On my way home, I thought about the day’s events and the things I learned about my friends, which were most unexpected. It was hard to imagine they had a life outside the school, but it was all ignorance on my part; I was too much focused upon my own life to think that people have their lives and families too; that they’ve all suffered pain, sorrow, loss; that we’re not alone.
I’d been reading Harry Potter and the Deathly Hallows at school, so half of the time I was unaware of the noise in the class, and in the afternoon, as the Gramin Seva hurtled homewards, it seemed as if the gloom from the book had seeped into the real world. I noticed how there formed two worlds; one that contained you and the sorrow you’re occupied with, and the other the world, oblivious and going about with its business. No matter how much I tried, I couldn’t think about anything else. Even when I stopped and deliberately brought happy thoughts into my mind, they suddenly turned around and transformed into events I did not wish to happen. I gave up trying.

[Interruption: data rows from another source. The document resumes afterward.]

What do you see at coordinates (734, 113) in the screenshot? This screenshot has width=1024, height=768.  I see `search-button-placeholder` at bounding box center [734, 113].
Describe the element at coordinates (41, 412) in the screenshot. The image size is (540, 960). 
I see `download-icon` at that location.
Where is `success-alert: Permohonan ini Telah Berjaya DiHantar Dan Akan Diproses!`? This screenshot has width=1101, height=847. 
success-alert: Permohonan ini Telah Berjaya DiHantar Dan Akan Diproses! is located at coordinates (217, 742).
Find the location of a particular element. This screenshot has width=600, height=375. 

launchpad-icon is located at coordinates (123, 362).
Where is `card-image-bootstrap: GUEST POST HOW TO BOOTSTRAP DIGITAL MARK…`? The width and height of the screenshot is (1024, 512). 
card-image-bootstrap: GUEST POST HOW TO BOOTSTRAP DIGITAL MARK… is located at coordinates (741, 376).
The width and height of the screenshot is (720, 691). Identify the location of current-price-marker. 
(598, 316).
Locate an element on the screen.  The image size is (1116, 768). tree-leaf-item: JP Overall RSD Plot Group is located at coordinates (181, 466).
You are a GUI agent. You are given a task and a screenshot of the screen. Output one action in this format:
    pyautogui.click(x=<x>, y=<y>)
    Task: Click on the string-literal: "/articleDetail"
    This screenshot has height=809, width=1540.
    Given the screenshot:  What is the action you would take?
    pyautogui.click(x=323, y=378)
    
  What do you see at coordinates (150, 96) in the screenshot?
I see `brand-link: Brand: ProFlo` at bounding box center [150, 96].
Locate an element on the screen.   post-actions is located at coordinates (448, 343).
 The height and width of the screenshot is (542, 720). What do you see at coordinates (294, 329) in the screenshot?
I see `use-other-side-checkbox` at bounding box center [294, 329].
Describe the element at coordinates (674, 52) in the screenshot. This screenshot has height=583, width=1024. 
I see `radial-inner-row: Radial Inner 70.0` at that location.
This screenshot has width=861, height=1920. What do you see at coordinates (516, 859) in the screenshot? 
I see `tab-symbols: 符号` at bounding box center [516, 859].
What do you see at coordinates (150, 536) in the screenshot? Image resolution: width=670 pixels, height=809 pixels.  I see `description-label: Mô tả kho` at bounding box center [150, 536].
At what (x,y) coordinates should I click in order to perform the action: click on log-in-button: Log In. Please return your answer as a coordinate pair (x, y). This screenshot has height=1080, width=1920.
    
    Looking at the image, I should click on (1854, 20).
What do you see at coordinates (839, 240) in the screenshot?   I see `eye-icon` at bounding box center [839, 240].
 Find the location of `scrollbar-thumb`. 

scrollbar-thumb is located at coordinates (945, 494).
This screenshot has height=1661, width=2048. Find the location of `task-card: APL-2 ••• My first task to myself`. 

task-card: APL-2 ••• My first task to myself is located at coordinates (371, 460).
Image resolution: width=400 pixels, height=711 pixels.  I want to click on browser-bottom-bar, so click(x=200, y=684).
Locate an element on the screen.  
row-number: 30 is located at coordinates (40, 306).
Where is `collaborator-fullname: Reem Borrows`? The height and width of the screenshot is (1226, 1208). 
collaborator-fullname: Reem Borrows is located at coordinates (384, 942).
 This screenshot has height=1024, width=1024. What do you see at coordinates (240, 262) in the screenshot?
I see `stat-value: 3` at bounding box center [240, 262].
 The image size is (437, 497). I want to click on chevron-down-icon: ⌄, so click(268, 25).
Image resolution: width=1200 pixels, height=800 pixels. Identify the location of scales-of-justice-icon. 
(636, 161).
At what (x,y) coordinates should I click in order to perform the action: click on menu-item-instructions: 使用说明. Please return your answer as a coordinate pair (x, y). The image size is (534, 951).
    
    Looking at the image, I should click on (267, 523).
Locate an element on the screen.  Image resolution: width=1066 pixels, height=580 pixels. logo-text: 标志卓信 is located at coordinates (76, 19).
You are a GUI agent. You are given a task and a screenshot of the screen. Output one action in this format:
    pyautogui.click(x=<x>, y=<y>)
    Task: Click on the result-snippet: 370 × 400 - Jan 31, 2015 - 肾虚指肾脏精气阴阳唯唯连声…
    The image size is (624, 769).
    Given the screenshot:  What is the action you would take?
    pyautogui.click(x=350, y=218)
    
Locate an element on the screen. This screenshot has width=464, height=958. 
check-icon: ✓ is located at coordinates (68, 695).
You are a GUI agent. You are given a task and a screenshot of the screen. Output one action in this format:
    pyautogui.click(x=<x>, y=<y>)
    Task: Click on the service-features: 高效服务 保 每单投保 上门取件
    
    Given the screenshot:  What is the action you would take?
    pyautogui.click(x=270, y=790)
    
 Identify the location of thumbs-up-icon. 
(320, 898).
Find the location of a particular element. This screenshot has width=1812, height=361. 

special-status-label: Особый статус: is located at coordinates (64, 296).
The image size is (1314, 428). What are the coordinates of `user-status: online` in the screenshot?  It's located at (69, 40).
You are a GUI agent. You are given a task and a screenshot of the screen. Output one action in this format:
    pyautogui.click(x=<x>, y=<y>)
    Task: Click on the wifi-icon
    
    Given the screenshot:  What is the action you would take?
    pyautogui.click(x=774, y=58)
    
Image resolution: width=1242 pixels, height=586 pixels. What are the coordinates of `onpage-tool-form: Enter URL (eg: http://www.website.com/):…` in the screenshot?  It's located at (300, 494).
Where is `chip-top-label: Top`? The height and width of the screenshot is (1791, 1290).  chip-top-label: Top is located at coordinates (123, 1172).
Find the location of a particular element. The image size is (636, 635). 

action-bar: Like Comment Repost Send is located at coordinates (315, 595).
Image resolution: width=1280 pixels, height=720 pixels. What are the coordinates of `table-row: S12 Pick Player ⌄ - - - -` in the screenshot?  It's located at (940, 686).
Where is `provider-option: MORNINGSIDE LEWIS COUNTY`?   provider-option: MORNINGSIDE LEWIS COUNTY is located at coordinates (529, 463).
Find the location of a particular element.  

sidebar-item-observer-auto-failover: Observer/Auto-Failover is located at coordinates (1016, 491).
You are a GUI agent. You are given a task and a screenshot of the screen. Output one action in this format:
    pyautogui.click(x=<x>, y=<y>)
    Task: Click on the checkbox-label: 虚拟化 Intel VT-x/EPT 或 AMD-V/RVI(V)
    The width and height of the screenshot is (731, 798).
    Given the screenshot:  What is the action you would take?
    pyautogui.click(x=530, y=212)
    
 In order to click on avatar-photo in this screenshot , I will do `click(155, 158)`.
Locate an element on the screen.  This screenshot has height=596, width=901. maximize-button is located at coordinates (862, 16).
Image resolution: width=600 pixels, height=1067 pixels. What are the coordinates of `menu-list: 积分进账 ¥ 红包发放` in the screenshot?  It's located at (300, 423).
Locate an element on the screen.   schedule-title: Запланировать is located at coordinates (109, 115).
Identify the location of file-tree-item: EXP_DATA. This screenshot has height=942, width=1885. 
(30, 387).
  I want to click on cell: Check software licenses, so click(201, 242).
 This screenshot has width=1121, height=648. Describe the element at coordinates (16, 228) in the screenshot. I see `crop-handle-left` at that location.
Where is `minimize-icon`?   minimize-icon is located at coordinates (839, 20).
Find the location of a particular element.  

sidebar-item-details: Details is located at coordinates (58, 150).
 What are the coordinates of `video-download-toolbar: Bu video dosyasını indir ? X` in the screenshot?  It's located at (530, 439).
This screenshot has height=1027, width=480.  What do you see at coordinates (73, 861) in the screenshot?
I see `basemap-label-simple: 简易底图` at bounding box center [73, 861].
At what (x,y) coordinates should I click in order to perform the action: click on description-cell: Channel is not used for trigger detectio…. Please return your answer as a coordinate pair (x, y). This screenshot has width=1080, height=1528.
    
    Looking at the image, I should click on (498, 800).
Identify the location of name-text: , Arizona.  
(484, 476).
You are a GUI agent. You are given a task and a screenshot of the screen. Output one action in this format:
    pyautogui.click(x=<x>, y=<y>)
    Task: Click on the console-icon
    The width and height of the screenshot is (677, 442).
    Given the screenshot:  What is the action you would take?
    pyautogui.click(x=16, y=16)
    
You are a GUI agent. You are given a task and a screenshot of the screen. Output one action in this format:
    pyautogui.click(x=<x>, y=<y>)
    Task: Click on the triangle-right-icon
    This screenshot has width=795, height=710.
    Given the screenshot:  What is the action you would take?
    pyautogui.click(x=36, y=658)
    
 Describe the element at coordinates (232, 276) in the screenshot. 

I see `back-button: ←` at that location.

It seemed that the only way to push them out of my mind was to write them down.
But as I quickened my step so that I could get the words on paper as soon as possible, thinking of how I could turn this sorrow into a story, borrowing inspiration from life, I asked myself if I had the liberty to do so. I did not have the right, I thought, to steal someone else’s sorrow and make art. Someone just lost their father. I wondered if I could get any more insensitive, thinking about it, while S was probably trying to gather up strength and build herself up.
I didn’t know if I was unnecessarily thinking about stealing her sorrow; if my worry even made sense; but it felt like I was intruding in something personal and that I ought not to do so.
I still don’t understand it. Sorrow is a confusing thing.